While California, Texas and Virginia lead in the number of Afghans resettled over the last 20 years, Georgia is also a top state in the South for Afghan resettlement.  

According to a White House report obtained by the Associated Press, Georgia is slated to receive approximately 1,100 refugees from the first group of an estimated 37,000 Afghan evacuees. Georgia and Tennessee—expected to receive 415— have already began receiving some of its new foreign residents.

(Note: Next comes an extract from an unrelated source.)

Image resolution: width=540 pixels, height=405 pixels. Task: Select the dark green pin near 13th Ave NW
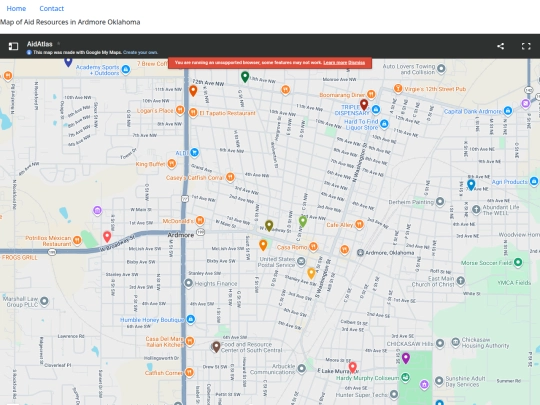[x=245, y=76]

Mississippi and Alabama are expected to receive only 10 Afghan evacuees each. 

Inspiritus — an Atlanta based resettlement agency — has committed to resettling 200 of Georgia's Afghan refugees within the next six months.

"It's a big audacious goal, but over our 40 years, we've never turned away any refugees, and it's going to be a huge number of folks in a short period of time," said John Moeller, CEO and president of Inspiritus.  "We are going from the most austere conditions, minimal staffing early this year to now staffing up to maybe the biggest staff we've had in recent years. It's a challenge to live in austerity, to reduce staff down to a skeleton and then suddenly have to have capacity. We are truly stretched. To know that there's not the typical funding that would accompany the refugees is true hardship."

Much of Georgia’s Afghan refugees are planned to be concentrated in the metro Atlanta area, where there is already a population of Afghans. Many of those refugees chose to relocate to Georgia due to already having a familial or friend connection in the state.

“The support network is really important to them because in Afghanistan, families live very close together and are very involved. So keeping that same structure here is very helpful," said Hogai Nassery, an Afghan native herself who resettled in the U.S. during the Soviet-Afghan War.

Many of Georgia's Afghan evacuees have chosen the state from hearing of Atlanta as being a top city, known for its economy and diversity, Moeller said. 

"Atlanta has a great, thriving Afghan community and this is the place people have heard of. It's welcoming and inviting, a place where there's abundant jobs and opportunity. Folks want to come to Atlanta and Savannah," Moeller said. 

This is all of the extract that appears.